▶ [Written task 1]:
Decide whether each statement below agrees with the passage on the nanowire synapse. Answer yes or no, and quote the words of the passage that decide it.
(a) The device uses horizontally aligned nanowires.
(b) In current mode, the device shows rapid relaxation.
(c) The nanowire geometry reduces the accessible surface area for trapping.

Liu et al. reported a nanowire based optoelectronic synapse that integrates trap-mediated charge storage with electrolyte assisted charge dissipation, enabling dual modal synaptic plasticity.150 While nanowire architectures are similarly employed, the synaptic mechanism differs from earlier general nanowire synapses by incorporating an additional electrochemical dissipation pathway. The device employs vertically aligned p-AlGaN/n-GaN nanowires immersed in an electrolyte, where photoexcitation generates carriers that are partially stored within the nanowires while concurrently interacting with the surrounding chemical environment. This architecture introduces a distinct trapping landscape defined not only by the nanowire surface and nanowire–dielectric interface, but also by the nanowire–electrolyte junction (Fig. 7g). Upon optical stimulation, photogenerated carriers accumulate within the nanowires and relax through processes associated with photo induced band bending and electrolyte–mediated electrochemical interactions. The persistence of trapped carriers enables synaptic weight modulation beyond the illumination period, producing STP or LTP depending on the electrical boundary condition, with rapid relaxation in current mode and prolonged charge retention in voltage mode (Fig. 7h). The nanowire geometry amplifies the influence of interfacial trap states by increasing the accessible surface area for trapping and electrochemical interaction, illustrating that synaptic behavior arises from the coupled interplay between trap-assisted charge storage and electrolyte-mediated processes (Fig. 7i).

▶ [Exercise material]:

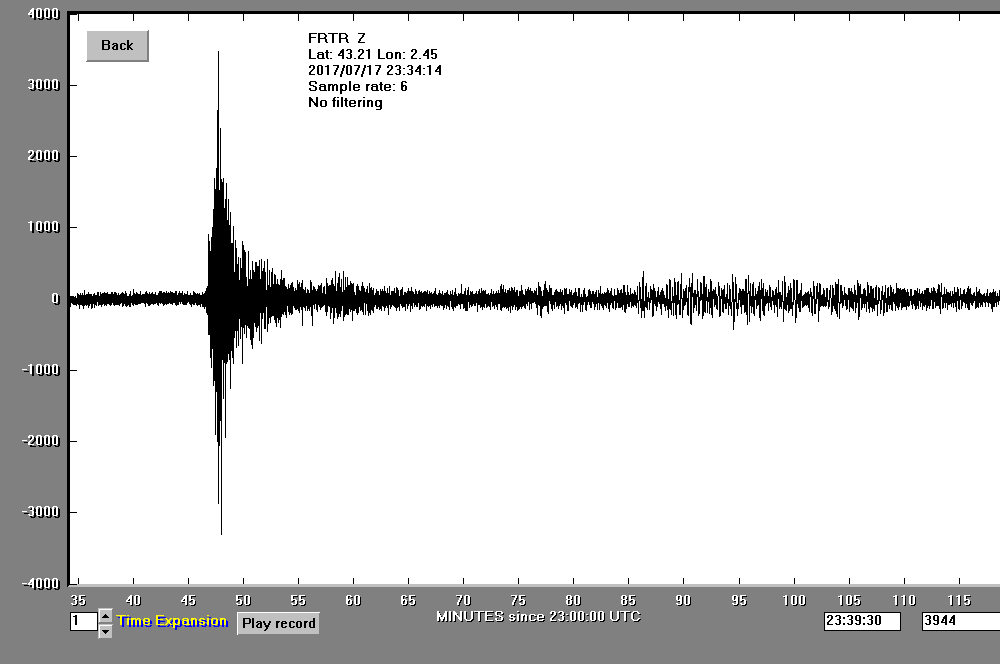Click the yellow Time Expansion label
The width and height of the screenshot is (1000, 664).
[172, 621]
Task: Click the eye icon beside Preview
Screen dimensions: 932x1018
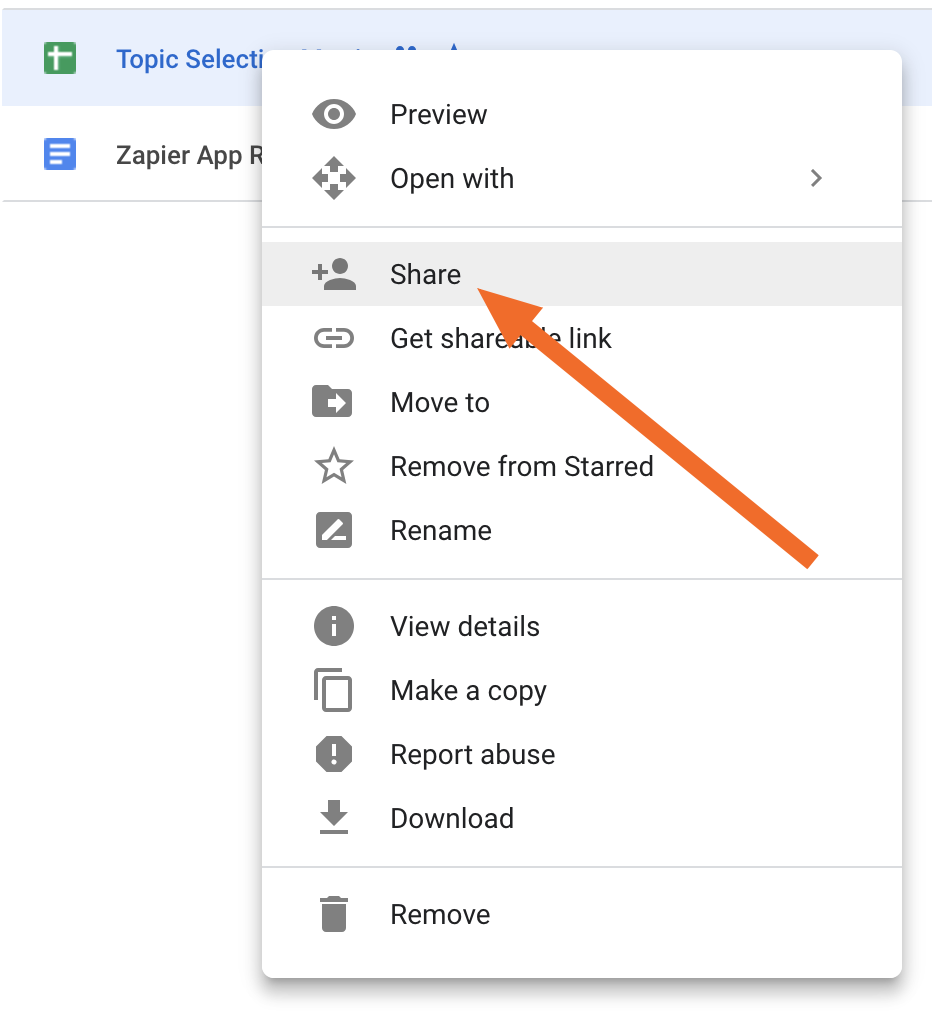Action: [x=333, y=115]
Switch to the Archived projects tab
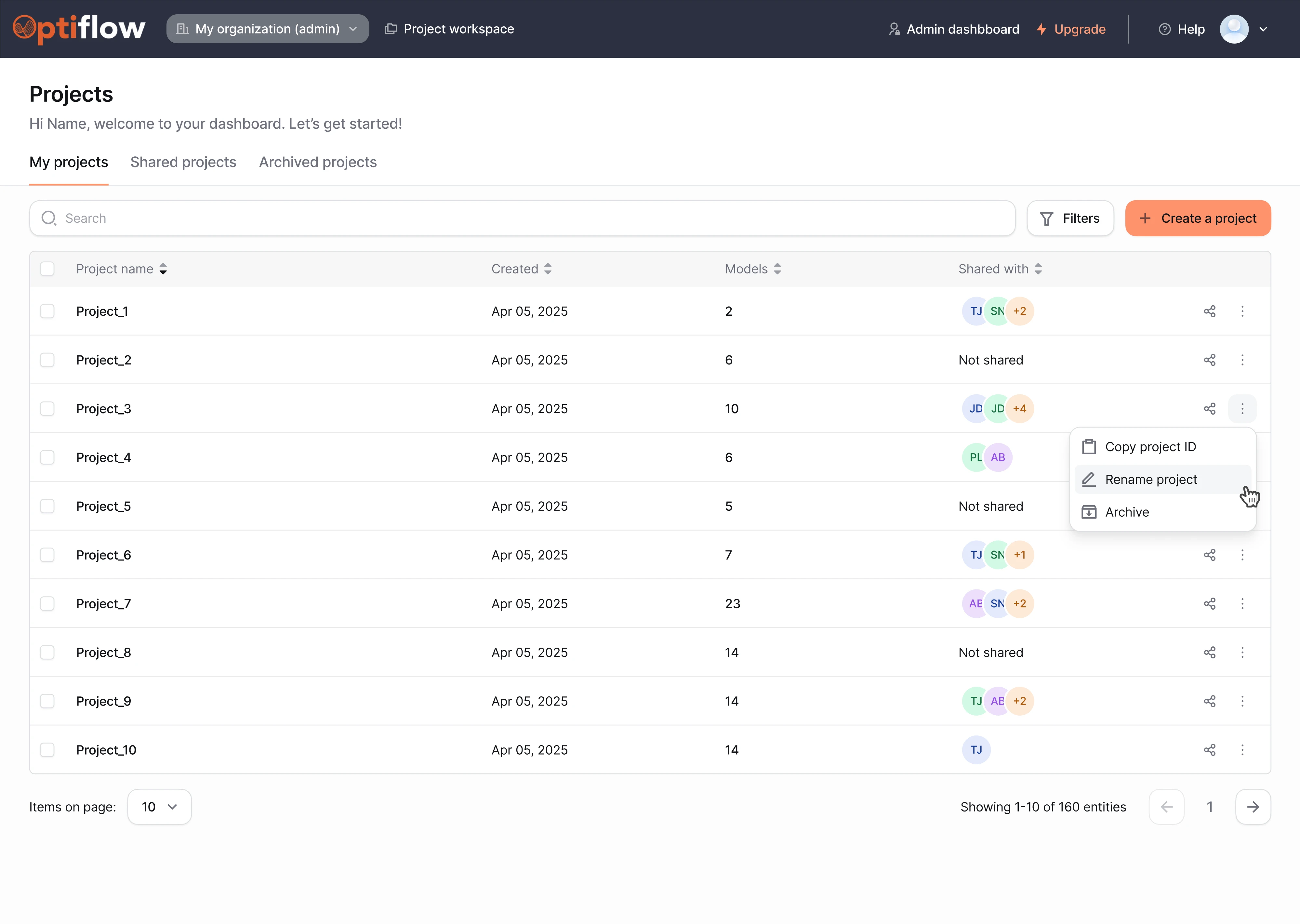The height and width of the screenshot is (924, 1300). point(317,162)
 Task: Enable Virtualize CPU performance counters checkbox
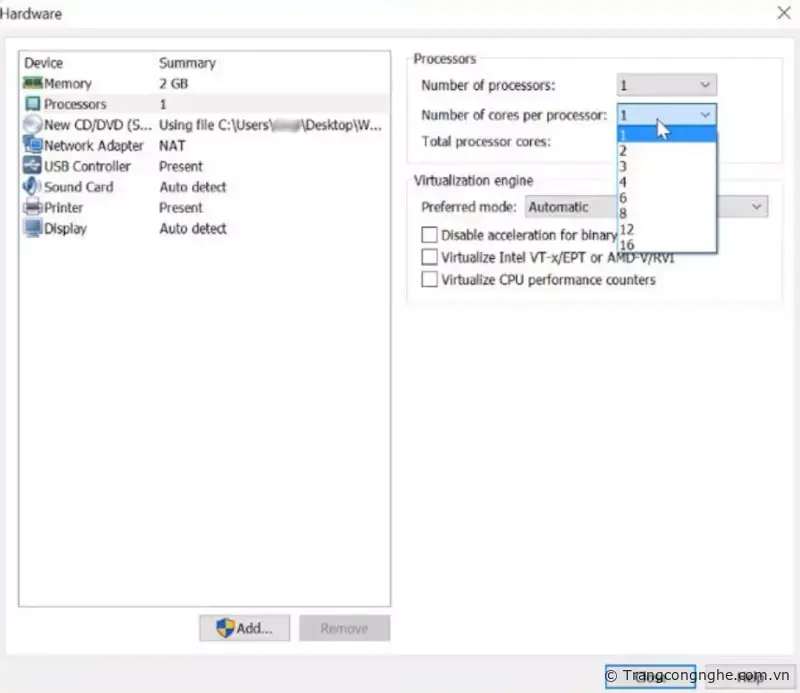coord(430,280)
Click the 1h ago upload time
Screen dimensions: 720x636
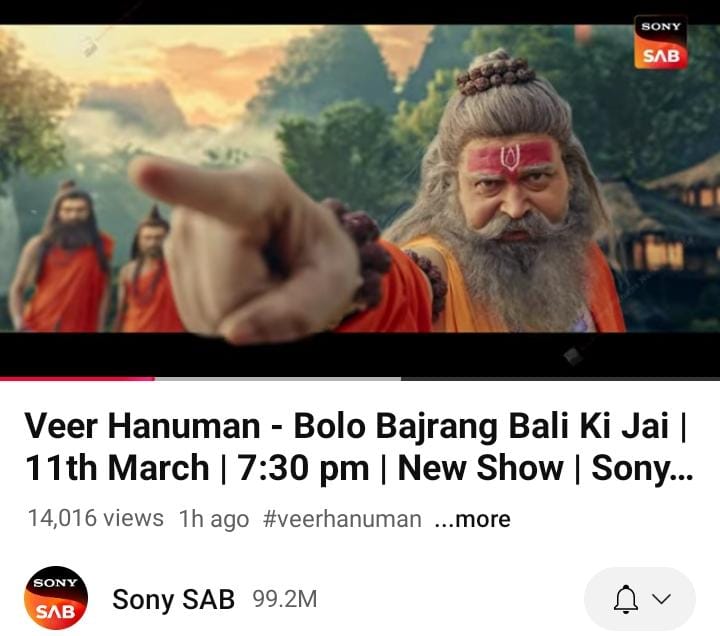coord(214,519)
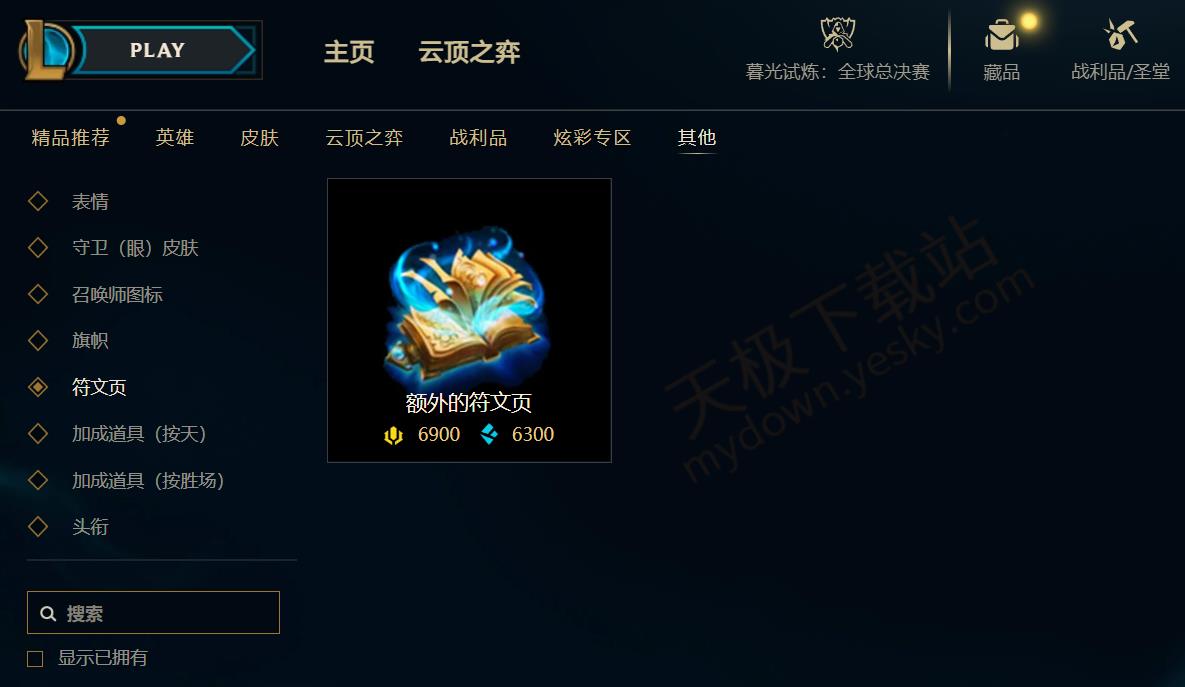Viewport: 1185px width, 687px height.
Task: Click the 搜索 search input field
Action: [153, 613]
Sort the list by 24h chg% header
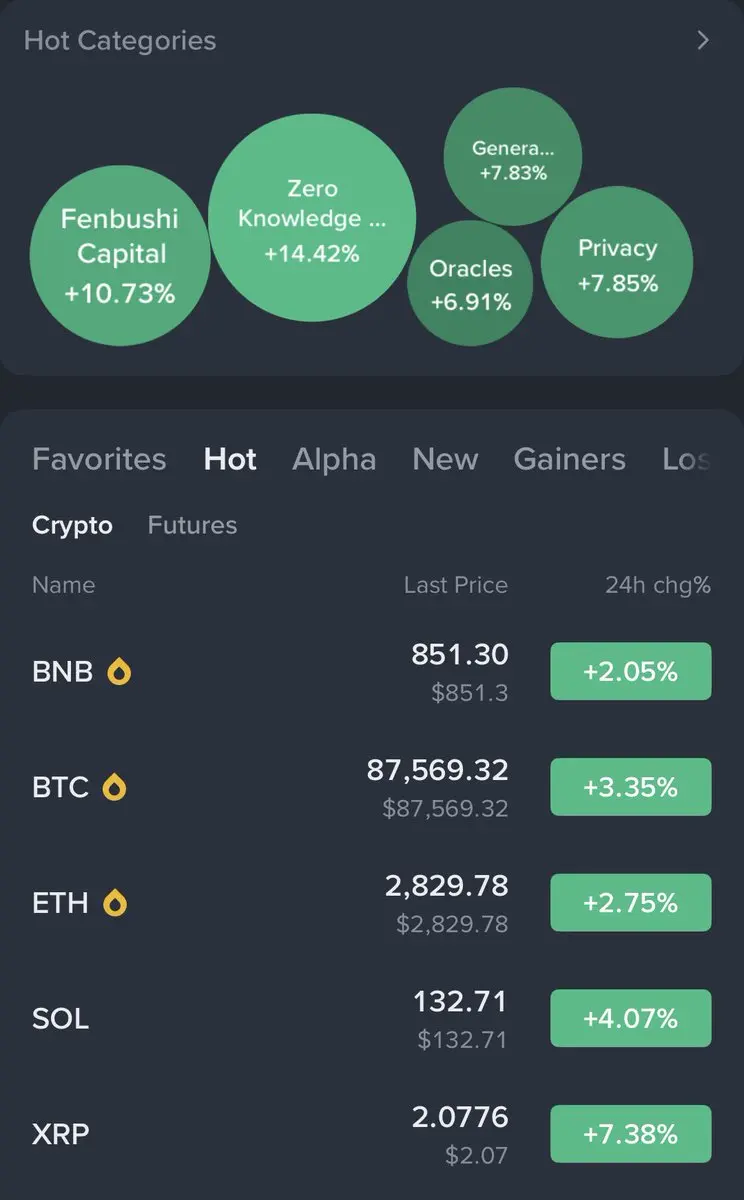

▶ [Written task 2]:
Convert the rows into a numbered list, from the line with "Task: Enable Virtualize" through the end of the rows. Omit blank lines and leave out the pictures.

▶ [Expected output 1]:
(a) No: "vertically aligned p-AlGaN/n-GaN nanowires immersed in an electrolyte"
(b) Yes: "with rapid relaxation in current mode and prolonged charge retention in voltage mode"
(c) No: "increasing the accessible surface area for trapping and electrochemical interaction"

▶ [Expected output 2]:
1.  Task: Enable Virtualize CPU performance counters checkbox
2. coord(430,280)
3. Click the 1h ago upload time
4. Screen dimensions: 720x636
5. coord(214,519)
6. Viewport: 1185px width, 687px height.
7. Task: Click the 搜索 search input field
8. Action: [153, 613]
9. Sort the list by 24h chg% header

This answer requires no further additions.